Writing Imperfectly While We Strive for Perfection
Pam Jenoff -- in her article: The Self-Assessed Writer: Harnessing Fiction-Writing Process to Understand Ourselves as Legal Writers and Maximize Legal Writing Productivity, 10 JALWD (Fall 2013) -- admits that students have a hard time committing fully to the timed writing exercise I described in my last post.
When I use Goldberg’s exercise with writing groups, I read a passage that explains the importance of such exercises in silencing our inner editors:
"Our “monkey mind” says we can’t write, we’re no good, we’re failures, fools for even picking up a pen; we listen to it. We drift. We listen and get tossed away. Meanwhile, wild mind surrounds us—sink into the big sky and write from there, let everything run through us and grab as much as we can of it with a pen and paper. This is all about a loss of control."Janoff then asks her students to do the timed writing exercise. She may instruct them to:
write with a particular focus or to answer a certain question, or they may just write generally. I tend to make the exercise relevant to the memorandum or brief on which the writers are working, but its less technical aspects, such as writing the fact section. I instruct them to write for ten minutes without lifting up the pencil or ceasing typing or stopping themselves to edit or doubt.

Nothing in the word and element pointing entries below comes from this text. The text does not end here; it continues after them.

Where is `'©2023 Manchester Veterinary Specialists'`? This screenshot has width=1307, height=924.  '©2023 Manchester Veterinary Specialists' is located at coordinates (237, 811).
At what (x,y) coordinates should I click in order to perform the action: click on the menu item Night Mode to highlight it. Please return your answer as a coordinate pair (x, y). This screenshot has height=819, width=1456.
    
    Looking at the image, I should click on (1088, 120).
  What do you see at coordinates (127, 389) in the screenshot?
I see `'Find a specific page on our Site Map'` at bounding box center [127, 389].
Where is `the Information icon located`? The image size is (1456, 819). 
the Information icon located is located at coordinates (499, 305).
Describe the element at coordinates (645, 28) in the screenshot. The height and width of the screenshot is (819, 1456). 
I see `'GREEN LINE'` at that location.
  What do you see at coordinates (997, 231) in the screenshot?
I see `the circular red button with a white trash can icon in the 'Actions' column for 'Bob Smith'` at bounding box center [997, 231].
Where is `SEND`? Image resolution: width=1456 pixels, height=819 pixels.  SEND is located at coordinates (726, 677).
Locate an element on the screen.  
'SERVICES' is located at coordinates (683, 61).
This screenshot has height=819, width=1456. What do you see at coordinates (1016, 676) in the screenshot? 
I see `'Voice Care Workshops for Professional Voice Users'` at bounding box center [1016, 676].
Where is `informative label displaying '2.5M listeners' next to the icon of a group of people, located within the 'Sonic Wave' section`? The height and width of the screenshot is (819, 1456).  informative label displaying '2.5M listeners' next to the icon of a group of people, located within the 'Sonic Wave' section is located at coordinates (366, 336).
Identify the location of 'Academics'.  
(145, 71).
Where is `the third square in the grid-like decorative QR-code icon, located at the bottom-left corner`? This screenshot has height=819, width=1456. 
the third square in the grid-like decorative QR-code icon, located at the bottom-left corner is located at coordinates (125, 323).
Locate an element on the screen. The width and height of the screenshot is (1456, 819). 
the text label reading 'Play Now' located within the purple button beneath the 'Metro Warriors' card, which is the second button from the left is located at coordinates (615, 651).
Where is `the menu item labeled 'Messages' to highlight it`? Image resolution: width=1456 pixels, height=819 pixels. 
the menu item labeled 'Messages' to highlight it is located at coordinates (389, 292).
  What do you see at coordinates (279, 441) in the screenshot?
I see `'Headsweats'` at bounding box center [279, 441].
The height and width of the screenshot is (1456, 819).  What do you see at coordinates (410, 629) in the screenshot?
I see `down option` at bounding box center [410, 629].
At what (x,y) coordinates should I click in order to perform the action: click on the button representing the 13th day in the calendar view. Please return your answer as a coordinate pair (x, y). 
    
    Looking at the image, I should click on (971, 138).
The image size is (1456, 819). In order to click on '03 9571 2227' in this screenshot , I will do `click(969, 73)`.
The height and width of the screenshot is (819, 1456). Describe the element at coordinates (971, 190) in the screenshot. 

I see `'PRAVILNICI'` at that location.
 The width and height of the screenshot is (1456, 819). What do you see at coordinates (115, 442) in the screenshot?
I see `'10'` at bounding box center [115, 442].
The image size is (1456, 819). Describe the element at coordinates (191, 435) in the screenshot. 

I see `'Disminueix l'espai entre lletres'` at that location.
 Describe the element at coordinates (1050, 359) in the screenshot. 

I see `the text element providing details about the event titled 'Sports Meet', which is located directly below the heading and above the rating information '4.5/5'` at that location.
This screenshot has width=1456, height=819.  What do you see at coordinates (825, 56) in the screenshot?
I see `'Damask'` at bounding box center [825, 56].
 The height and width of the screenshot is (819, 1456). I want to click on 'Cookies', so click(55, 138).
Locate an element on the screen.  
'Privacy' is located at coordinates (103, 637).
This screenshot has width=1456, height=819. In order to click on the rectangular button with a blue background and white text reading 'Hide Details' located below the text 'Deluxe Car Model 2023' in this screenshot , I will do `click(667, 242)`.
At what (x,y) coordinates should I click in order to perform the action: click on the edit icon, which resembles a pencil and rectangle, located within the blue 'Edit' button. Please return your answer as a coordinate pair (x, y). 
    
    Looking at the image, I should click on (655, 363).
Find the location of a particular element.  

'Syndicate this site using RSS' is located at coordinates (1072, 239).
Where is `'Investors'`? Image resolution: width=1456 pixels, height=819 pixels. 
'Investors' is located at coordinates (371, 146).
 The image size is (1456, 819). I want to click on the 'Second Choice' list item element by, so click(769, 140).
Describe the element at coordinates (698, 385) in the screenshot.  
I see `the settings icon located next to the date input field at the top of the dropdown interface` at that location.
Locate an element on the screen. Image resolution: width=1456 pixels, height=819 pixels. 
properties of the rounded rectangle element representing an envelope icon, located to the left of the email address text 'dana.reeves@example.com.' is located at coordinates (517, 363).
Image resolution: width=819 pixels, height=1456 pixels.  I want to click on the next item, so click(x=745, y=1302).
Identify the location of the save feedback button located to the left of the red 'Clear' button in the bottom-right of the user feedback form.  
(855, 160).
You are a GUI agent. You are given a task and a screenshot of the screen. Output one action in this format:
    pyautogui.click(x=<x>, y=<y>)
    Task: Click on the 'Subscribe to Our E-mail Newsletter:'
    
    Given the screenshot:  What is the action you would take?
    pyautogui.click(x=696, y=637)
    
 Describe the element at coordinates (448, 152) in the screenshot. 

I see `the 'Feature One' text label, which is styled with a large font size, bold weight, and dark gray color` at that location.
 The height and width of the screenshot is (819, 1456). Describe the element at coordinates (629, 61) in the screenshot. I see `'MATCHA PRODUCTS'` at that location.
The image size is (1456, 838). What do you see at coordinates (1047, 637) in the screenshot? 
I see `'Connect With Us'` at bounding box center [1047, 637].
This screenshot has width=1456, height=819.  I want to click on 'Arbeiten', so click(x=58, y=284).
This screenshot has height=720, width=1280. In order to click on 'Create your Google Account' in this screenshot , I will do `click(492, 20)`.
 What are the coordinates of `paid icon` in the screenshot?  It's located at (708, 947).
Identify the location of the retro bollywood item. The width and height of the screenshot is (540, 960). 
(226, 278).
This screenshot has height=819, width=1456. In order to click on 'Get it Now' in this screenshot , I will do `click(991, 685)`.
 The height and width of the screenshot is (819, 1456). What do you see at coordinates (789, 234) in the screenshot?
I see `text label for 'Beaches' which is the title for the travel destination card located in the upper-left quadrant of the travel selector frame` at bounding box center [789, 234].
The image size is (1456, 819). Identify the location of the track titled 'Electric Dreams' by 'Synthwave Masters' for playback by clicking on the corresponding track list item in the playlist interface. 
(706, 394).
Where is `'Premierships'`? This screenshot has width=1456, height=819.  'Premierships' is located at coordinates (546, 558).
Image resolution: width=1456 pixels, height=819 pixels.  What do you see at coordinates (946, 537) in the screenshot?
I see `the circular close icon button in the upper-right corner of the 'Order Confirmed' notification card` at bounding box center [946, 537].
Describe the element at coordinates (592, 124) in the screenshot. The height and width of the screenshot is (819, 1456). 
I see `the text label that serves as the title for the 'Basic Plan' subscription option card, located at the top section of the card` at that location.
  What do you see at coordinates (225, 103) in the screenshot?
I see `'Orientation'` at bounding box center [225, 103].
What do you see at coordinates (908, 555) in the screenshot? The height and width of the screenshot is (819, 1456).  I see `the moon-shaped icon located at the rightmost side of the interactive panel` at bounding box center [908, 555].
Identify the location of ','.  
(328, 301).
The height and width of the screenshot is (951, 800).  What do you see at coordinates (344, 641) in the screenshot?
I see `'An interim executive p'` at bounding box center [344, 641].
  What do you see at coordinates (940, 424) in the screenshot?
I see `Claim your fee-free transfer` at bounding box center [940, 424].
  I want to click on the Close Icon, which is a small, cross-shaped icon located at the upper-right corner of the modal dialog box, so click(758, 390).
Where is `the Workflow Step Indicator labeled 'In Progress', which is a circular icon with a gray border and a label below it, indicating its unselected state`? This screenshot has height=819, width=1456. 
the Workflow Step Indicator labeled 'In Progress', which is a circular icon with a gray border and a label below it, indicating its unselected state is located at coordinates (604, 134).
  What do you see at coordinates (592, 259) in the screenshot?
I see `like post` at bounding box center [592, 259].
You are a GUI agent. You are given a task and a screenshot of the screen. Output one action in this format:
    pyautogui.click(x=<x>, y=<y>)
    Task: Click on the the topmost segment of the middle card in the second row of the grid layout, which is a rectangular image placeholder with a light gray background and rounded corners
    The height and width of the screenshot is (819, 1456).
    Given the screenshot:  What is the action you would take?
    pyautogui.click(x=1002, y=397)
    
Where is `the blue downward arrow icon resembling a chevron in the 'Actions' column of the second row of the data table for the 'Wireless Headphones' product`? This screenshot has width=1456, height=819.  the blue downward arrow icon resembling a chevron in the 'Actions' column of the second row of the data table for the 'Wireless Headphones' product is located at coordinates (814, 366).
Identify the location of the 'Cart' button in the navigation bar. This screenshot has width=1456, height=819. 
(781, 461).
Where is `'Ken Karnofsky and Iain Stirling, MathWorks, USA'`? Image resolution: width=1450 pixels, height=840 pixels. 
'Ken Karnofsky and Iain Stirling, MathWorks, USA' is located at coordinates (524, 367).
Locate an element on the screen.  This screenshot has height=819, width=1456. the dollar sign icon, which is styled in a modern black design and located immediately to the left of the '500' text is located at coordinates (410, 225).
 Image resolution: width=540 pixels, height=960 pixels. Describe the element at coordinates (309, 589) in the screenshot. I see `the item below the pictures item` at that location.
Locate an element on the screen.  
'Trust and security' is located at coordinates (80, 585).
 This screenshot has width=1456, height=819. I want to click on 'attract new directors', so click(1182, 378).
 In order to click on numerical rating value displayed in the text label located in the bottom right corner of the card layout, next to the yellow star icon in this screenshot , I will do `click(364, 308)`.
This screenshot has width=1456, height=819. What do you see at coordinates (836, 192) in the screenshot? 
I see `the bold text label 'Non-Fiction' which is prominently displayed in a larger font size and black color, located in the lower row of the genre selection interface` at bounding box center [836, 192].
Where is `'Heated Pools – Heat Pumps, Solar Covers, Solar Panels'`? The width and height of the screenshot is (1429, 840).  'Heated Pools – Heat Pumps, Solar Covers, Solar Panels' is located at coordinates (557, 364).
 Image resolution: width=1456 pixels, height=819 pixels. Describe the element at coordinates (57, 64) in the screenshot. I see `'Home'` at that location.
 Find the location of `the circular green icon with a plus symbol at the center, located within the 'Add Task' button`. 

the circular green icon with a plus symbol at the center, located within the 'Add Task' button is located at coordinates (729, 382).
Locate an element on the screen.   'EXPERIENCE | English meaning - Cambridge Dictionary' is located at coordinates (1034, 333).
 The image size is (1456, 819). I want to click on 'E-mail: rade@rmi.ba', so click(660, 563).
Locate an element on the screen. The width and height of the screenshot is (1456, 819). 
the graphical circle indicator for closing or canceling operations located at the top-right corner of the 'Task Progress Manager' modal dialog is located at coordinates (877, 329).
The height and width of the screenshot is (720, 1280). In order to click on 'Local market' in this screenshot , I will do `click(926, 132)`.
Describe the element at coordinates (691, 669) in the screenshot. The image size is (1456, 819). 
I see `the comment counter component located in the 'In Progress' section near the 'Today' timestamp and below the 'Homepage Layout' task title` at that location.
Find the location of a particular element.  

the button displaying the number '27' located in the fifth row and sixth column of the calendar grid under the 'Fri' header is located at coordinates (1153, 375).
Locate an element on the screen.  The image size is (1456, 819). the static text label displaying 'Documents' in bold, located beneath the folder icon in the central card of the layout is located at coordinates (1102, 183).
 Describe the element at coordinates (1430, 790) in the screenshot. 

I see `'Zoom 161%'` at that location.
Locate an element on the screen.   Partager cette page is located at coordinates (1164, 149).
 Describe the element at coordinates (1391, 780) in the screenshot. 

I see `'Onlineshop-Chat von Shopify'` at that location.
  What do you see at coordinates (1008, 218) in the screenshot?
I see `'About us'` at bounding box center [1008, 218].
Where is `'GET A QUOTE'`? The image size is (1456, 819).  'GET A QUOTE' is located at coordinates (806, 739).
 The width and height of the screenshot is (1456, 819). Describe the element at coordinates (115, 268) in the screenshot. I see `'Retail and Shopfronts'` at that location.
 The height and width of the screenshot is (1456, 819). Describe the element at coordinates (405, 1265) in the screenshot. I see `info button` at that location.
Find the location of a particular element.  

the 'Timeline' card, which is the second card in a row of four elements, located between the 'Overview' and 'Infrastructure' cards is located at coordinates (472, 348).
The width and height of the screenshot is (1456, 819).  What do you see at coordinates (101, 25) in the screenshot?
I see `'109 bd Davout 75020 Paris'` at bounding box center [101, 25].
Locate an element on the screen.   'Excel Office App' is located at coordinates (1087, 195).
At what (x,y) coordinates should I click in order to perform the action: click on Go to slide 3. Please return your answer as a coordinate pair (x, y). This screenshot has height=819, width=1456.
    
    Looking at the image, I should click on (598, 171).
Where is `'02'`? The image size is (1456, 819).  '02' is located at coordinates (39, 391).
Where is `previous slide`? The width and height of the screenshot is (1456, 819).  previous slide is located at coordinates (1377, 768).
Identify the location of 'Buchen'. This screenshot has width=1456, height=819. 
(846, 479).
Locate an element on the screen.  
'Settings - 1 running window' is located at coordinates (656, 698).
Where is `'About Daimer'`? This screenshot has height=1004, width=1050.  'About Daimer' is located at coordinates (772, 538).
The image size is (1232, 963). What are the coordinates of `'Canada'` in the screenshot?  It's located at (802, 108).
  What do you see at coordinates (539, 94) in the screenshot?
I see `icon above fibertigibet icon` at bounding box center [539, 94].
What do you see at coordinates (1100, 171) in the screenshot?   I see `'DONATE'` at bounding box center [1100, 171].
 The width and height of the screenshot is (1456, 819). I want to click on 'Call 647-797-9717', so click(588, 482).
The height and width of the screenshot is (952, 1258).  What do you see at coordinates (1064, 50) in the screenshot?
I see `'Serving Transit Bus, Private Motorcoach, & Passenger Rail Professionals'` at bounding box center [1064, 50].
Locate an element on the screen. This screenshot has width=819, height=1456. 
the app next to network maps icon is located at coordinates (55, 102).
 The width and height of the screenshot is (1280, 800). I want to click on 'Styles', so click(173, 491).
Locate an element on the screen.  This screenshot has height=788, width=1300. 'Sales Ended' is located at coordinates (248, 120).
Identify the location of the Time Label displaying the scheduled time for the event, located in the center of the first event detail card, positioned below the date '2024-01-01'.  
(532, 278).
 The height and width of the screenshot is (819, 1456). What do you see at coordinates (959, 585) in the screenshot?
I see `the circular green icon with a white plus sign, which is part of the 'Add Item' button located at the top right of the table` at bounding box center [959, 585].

Janoff recognizes the challenge of this exercise for many writers:
Many writers find themselves uncomfortable with the concept of writing freely and nonstop. In order to break into this exercise, it is best to do it several times in different sessions, first for just a few minutes then gradually working up to ten or fifteen minute bursts.
Goldberg analogizes it to running: “This is the practice school of writing. Like running, the more you do it, the better you get at it. Some days you don’t want to run and you resist every step of the three miles, but you do it anyway. . . . You just do it. . . . That’s how writing is too. . . . Through practice you actually do get better.”She de-briefs the exercise by discussing the challenges and benefits of writing for a predetermined time without using the inner-critic and editor. She says:
[S]tudents often struggle with keeping their hands moving without stopping to edit or to doubt the quality of what they are writing. But they find that once they have persevered through the exercise and repeated it more than once, they have a body of written material with which they can work. Writers are generally pleased to have overcome their initial resistance. They gain confidence and walk away from the workshop with a body of written material to use as a starting point.The take-away for me is this: Writing is not easy. But, it does get easier with practice. And, until we reach the point when the writing process brings us flow, joy, satisfaction, and success, we should be gentle with ourselves. We need to find the tools that support our learning. And, we should give ourselves permission to write imperfectly while we strive for perfection in the end.
Do you have a favorite tool for jump starting the creative writing process?